Forming a corporation with multiple owners, known as shareholders or stockholders, is a two-step process. One or more incorporators must file formation paperwork with a state agency to have the business recognized as an authorized entity. Once the corporation is registered, shares of stock are distributed to one or more owners in exchange for their investment in the company.
State Incorporation
Corporations are formed under state law. If you want to incorporate a small business, you must choose a home state and file articles of incorporation with the state's business registrar under its business code. In most states, the corporation division of the secretary of state's office authorizes the formation of new corporations. Most states maintain a website where interested parties can download fill-in-the-blank templates to make it easy for anyone to incorporate a business.
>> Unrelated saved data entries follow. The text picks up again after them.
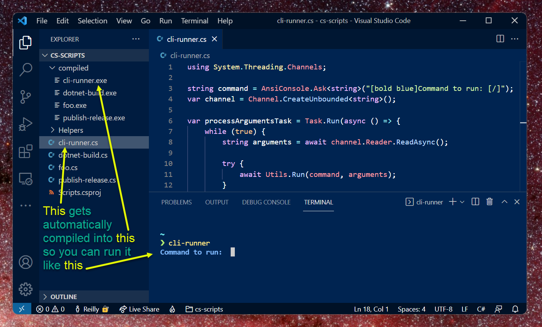
Task: Open the Terminal menu
Action: tap(194, 21)
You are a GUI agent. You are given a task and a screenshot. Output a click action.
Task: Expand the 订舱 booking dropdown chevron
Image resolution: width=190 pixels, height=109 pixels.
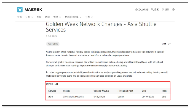point(32,17)
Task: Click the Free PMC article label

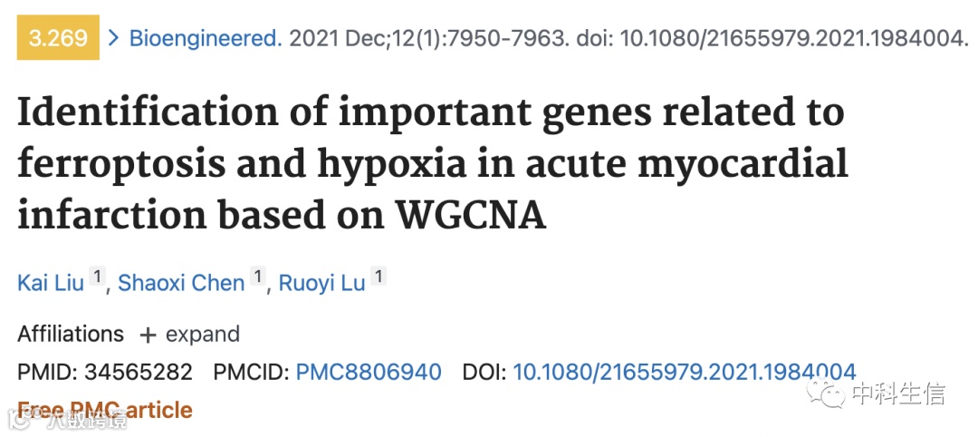Action: point(105,410)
Incorporators, Directors and Shareholders
Setting up a corporation requires the participation of three basic groups: incorporators, directors and shareholders. An incorporator is the person who files the articles of incorporation to set up the company. This person can be someone who plans to be involved in the ownership or operation of the corporation or someone who is hired simply to set up the company, such as a lawyer. Directors are selected to oversee the general operation of the corporation, while shareholders are the people who own a percentage of the company. These roles are not mutually exclusive; the incorporator can be a director and a shareholder, for example.
Articles of Incorporation
State law requires new corporations to provide basic information about the entity in the form of articles of incorporation. Each state has its own requirements, but the articles must typically list the name and address of the corporation, a general business purpose, the name and address of a person or business within the state that can accept official mail and the number of shares of stock the corporation is authorized to issue. A few states require the articles to list the names and addresses of one or more directors, but the majority simply require an incorporator to sign the document and file it with the appropriate filing fee.
Organizational Meeting
States do not require new corporations to provide a list of shareholders when the incorporator prepares the articles of incorporation, so multiple ownership isn't an issue when setting up a new corporation. Instead, the incorporator and any directors are required by state law to hold an initial organizational meeting after filing the articles. At this meeting, all or part of the shares that were authorized in the articles are divided between the owners in exchange for their investment in the company. The percentage of outstanding shares that each shareholder owns represents his ownership percentage in the corporation, and the corporation is required by law to keep a record of its shareholders.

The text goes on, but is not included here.